The Baroness gave Mr Ko a watch – by most standards a perfectly harmless gift probably chosen for its ubiquitous and inoffensive usefulness... and for the fact they sell them in the House of Lords.

However apparently in Chinese culture the gift is taboo because it is in fact a portent of death. Clocks symbolise time is running out – the equivalent of getting someone a scythe for their birthday.

But just when you might have been forgiven for snickering at her expense, Mr Ko added to the comedy factor by reportedly saying: ‘I can just regift it to someone or take it to a scrap metal dealer and sell it for cash.’

By any standards this is one of the most hilarious responses to such a situation anyone could have mustered.
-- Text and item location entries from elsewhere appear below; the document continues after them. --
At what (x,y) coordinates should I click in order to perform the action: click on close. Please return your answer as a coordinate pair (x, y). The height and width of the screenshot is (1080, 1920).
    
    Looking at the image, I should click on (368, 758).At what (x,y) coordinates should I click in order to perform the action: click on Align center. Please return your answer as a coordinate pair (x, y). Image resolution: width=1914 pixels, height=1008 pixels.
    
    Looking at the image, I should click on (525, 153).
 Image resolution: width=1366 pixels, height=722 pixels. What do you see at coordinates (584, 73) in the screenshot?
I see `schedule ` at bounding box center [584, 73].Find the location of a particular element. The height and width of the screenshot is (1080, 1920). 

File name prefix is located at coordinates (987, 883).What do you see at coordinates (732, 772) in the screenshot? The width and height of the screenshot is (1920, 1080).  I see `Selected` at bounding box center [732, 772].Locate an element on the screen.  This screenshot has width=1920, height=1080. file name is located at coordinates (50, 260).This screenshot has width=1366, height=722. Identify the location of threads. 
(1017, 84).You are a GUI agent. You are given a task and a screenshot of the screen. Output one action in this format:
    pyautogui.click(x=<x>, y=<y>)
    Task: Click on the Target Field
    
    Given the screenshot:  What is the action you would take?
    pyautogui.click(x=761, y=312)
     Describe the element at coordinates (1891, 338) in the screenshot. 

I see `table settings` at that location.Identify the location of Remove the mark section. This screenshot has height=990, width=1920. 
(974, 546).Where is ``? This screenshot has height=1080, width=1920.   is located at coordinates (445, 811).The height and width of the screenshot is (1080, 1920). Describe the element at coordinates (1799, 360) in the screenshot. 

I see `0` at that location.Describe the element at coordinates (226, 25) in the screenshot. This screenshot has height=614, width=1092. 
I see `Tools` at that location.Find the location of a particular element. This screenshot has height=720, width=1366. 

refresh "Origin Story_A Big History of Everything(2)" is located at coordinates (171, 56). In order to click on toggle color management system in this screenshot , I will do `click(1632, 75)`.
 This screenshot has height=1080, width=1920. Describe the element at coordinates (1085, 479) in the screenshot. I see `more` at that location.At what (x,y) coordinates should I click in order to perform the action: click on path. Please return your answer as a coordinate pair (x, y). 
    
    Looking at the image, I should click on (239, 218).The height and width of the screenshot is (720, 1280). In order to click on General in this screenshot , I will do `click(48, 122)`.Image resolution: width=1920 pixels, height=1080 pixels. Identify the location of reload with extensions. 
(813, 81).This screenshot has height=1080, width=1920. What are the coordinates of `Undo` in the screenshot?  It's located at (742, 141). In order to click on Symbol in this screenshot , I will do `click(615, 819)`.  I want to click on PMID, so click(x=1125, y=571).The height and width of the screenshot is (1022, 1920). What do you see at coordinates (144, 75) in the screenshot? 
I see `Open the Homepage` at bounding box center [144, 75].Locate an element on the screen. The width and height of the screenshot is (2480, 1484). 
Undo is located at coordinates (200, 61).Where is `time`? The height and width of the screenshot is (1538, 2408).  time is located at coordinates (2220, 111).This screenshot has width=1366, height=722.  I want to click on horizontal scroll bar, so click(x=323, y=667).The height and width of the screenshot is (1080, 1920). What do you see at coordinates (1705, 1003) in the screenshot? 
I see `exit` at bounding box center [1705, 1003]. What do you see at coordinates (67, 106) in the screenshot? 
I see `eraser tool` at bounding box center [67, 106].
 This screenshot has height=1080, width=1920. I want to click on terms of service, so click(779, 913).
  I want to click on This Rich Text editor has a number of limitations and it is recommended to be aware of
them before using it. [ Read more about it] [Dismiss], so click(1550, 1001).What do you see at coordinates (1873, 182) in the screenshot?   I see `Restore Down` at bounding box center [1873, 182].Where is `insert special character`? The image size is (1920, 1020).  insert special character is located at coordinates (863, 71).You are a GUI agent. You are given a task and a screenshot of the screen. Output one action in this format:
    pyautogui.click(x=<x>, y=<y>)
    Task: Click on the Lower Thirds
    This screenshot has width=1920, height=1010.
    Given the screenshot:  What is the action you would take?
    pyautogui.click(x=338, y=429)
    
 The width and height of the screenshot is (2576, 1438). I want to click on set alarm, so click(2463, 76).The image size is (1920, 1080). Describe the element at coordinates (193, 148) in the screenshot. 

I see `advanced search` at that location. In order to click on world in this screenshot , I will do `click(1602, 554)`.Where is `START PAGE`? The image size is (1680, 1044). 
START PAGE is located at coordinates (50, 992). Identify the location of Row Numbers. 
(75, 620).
Making one wonder if Mr Ko was either a) not being entirely serious b) so genuinely offended the mask of civility did not slip but was hurled from his face or c) had simply been trying a failed cultural translation of his own. As they say when in Rome, so perhaps when in Boris Johnson’s London a gaffe from a visiting civic leader is seen as only good form.

Either way the image of Taiwan’s municipal chief taking a watch that was bought for him by a peer of the realm down to the local scrap metal dealer so he could haggle over the price of copper is one that made me laugh.

‘No mate, I can’t give you more than a fiver for it.’

‘What? That’s finest House of Lords copper that is. Not your rail cable stuff.’

‘Sorry mate got anything else?’

‘Well... only this key to the city. How much is that worth?'

As the poet said when it came to giving watches: 'I give it to you not that you may remember time, but that you might forget it now and then for a moment and not spend all of your breath trying to conquer it. Because no battle is ever won he said. They are not even fought. The field only reveals to man his own folly and despair, and victory is an illusion of philosophers and fools.’